___ AVAILABLE RECORDS ___

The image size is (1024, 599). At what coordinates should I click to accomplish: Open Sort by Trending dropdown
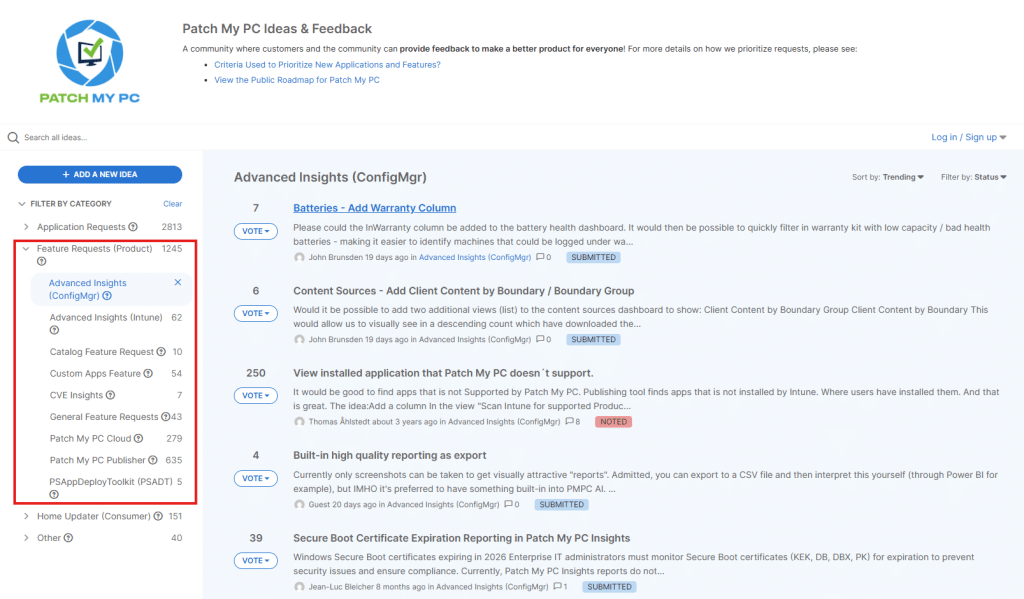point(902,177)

___
___ AVAILABLE RECORDS ___

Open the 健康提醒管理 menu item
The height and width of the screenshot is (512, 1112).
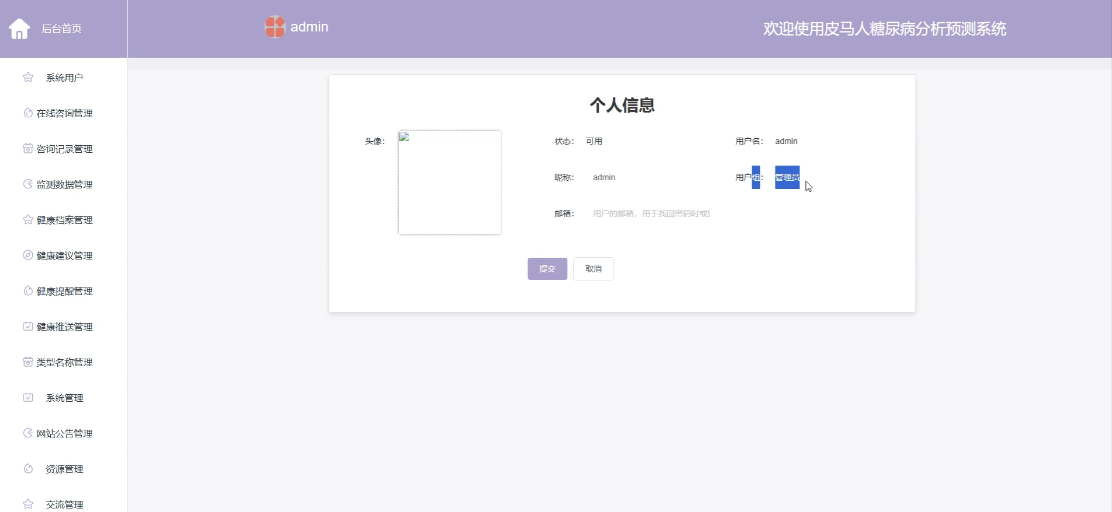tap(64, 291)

___

▶ **PROBLEM STATEMENT**
Express the lines between the one holding "Open the 健康提醒管理 menu item" and the one holding "tap(64, 291)", inclusive, as a JSON list of strings with one string per line and blank lines omitted. Leave the pictures out of the answer.

▶ **SOLVED EXERCISE**
[
  "Open the 健康提醒管理 menu item",
  "The height and width of the screenshot is (512, 1112).",
  "tap(64, 291)"
]